Eğer geçen bölüm Sirius Black'in çıkma teklif ettiği muggle kızı soruyorsanız, Sirius o gün kızın bahsettiği yere gitmeye fena şekilde üşendiği için vazgeçti. Kendisi zaten kıza sadece kendisini kanıtlamak için çıkma teklif etmişti. Ergen Sirius genel anlamda iyi bir insan olsa da yüksek derece umursamazlığı onu biraz kötü biri yapabiliyor, biliyorum.

Neyse, sevgili okuyucular. Bu tatsız meseleyi geride bırakarak Çapulcuların yeni okul dönemlerine odaklanalım. Nerede kalmıştık? Evet, dersler.

 Çapulcular gece yarılarına kadar kütüphanede sürtüyor ve çoğu zaman o kadar yorgun oluyorlardı ki başka bir şey yapmadan uyuyakalıyorlardı. F.Y.B.S. gerçekten yoğun bir çalışma programı istiyordu.

Dörtlü arasında rahat olan tek kişi Peter'dı muhtemelen. Diğerlerinden birkaç tane daha az dersi vardı çünkü S.B.D.'leri diğerleri kadar iyi değildi. Üstelik James gibi Quidditch peşinde koşmuyordu. Remus gibi her ay günlerce rahatsız hissettirecek sorunları yoktu.

O gün Sirius, Remus ve James üçlüsü İksir dersinden çıkıyordu. Peter İksir'den S.B.D. almadığı için ortalarda yoktu. Slughorn yine tüm sınıfta uzun bir parşömen ödevi vermişti. Artık alışmış bile sayılıyorlardı ki bu duruma, Çapulcular ödev verilmese şaşırırdı.
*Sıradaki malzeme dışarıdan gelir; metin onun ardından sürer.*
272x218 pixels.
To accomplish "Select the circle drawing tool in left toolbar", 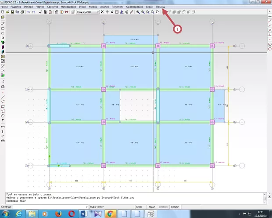I will point(3,116).
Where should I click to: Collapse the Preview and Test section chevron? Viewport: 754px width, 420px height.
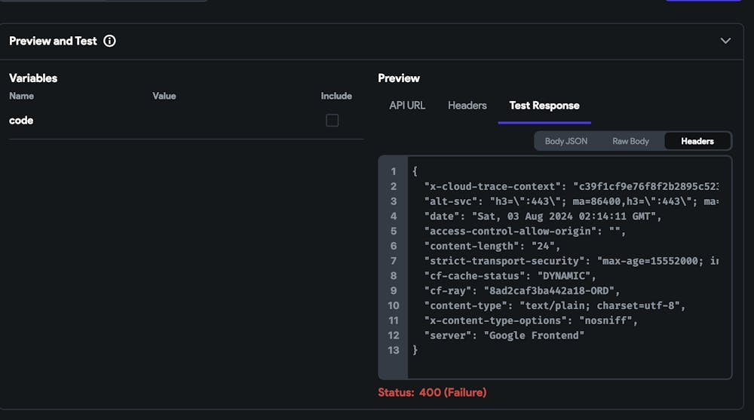pyautogui.click(x=725, y=41)
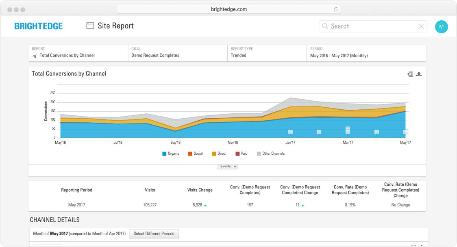
Task: Click the Direct legend color swatch
Action: tap(214, 154)
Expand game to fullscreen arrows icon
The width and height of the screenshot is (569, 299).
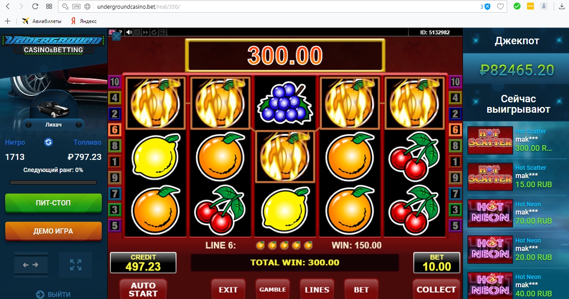point(75,264)
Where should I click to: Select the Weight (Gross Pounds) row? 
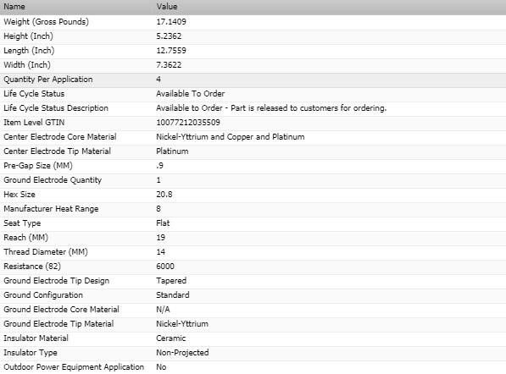(x=253, y=22)
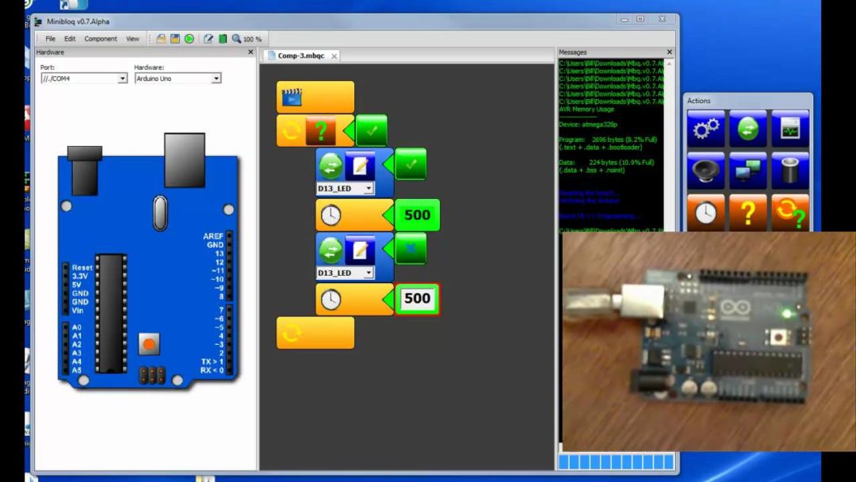Toggle the false X value on second D13_LED block

point(411,248)
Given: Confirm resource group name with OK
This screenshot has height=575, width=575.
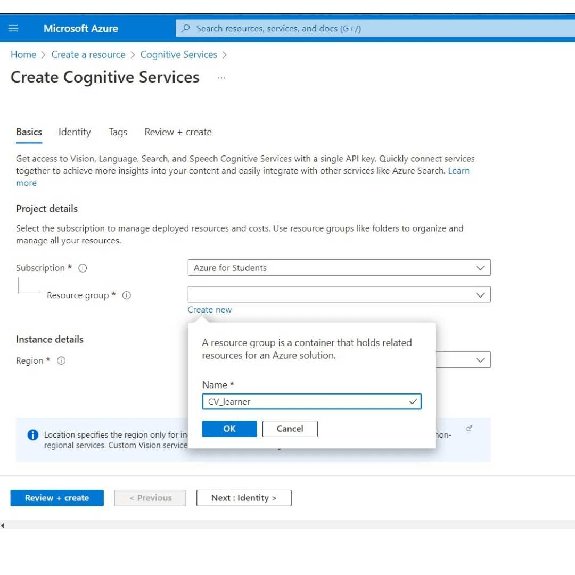Looking at the screenshot, I should [x=229, y=429].
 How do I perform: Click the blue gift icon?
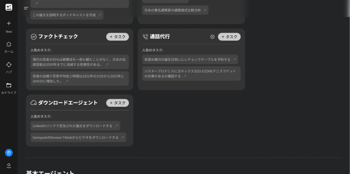[x=9, y=153]
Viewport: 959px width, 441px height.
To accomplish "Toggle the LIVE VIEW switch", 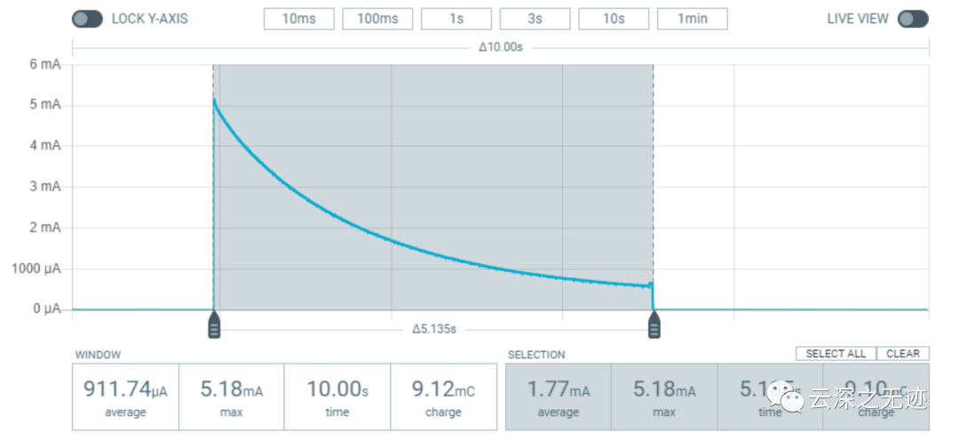I will click(912, 19).
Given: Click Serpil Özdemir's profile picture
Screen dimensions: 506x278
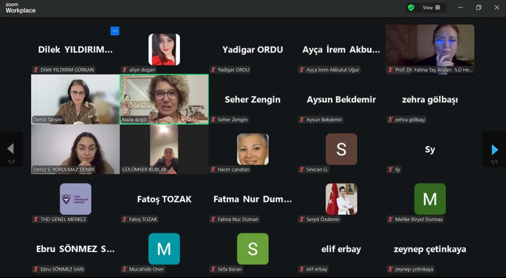Looking at the screenshot, I should click(342, 199).
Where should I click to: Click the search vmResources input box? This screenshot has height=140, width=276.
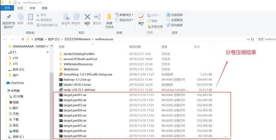point(266,39)
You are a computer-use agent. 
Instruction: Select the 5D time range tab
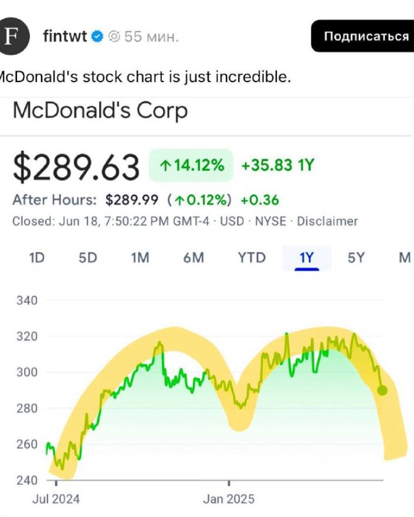tap(88, 257)
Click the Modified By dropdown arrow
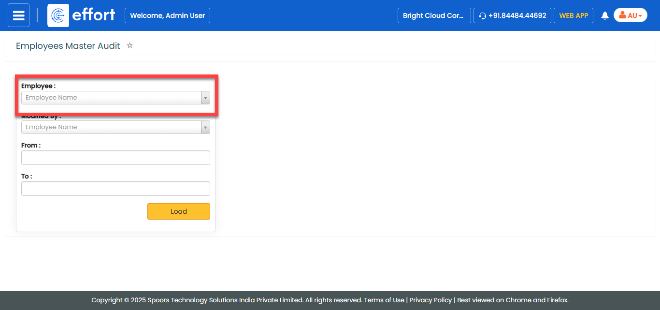Image resolution: width=660 pixels, height=310 pixels. coord(205,127)
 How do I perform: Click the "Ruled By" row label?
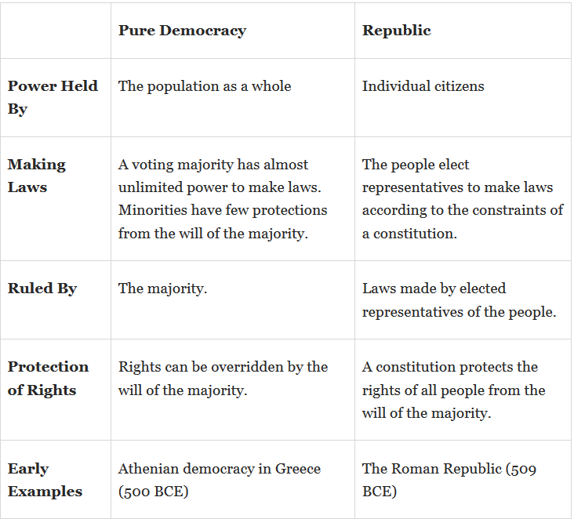42,289
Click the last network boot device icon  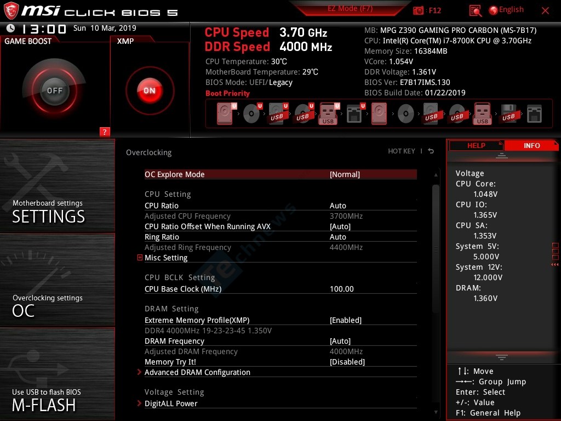pos(534,114)
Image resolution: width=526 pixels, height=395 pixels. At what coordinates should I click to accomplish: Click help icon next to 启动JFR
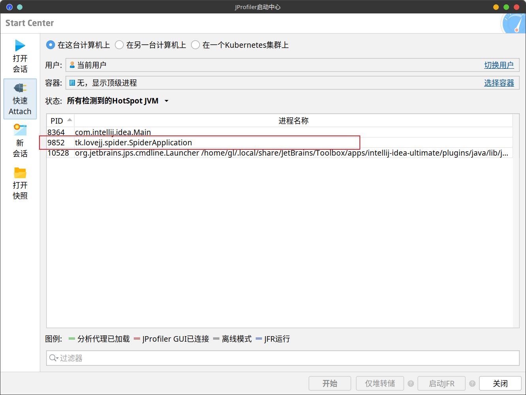[x=472, y=384]
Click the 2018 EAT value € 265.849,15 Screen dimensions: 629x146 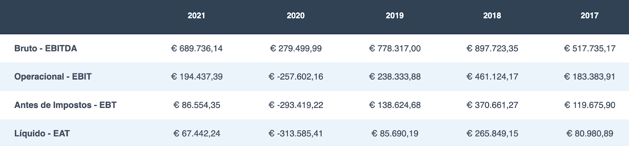pyautogui.click(x=492, y=133)
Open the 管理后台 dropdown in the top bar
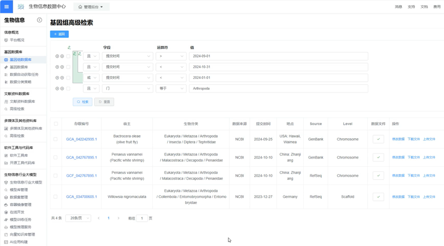 (x=91, y=7)
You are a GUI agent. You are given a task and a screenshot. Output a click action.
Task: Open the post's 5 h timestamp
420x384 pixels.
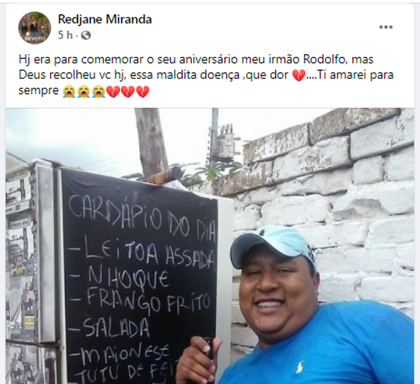point(65,35)
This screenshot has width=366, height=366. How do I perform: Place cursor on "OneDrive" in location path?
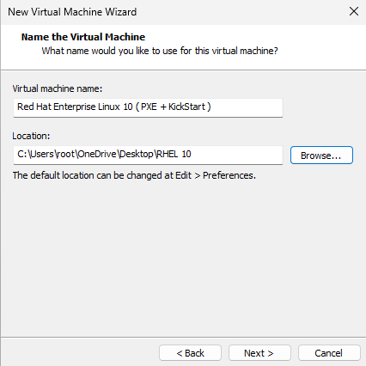[x=97, y=154]
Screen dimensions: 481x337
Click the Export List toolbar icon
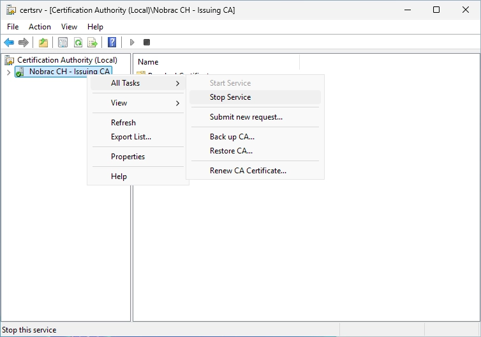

"Dolunay bu gece." dedi Remus sessizliği bölerek. Diğer öğrencilerden uzakta oldukları için oldukça rahat davranıyorlardı.

"Özgür olduğumuz tek gün, gerçekten." dedi James bıkkınlıkla. Dolunay gerçekten ödev zincirleri altında kalmadıkları tek gün sayılırdı.

Ödevler hakkında yakınarak yürüyen üçlü kalabalık bir koridorda ilerlemeye başlamıştı. Ancak içlerinden Sirius kalabalık koridorda etrafa bakınırken tanıdık bir sima görmesiyle durdu. Ancak sima görmesiyle beraber kalabalıkta kaybolmuştu sanki.

"Ne oldu Sirius?" dedi Remus geride kalan arkadaşına.

Sirius bir saniyeliğine gördüğü yüzü tekrar görmeye çalışarak etrafında dönüyordu. "Birini gördüm."

"Sümsükus mu?" dedi James gülerek. "Buralarda mı?"

Sirius kafa salladı ve bahçeye çıkan kapı tarafına doğru ilerlemeye başladı. Remus ve James de arkasından onu takip etti.

"Hey, Patiayak!" diye seslendi James bahçeye çıkan Sirius'un arkasından. "Ne yapıyorsun?"

Fakat Sirius bir köpek gibi dikkatle etrafı inceleyerek ilerliyordu. Sonunda Remus koştu ve Sirius'u omzundan tutarak kendine çevirdi.

"Ne yapıyorsun, dostum? Herkes bize bakıyor."

"Remus, buna asla ama asla inanmayacaksın." dedi dramatik bir havada Sirius. Bu sırada James de ikiliye yetişmişti. "James, sen de öyle. Asla ama asla bu olana inanamazsınız!"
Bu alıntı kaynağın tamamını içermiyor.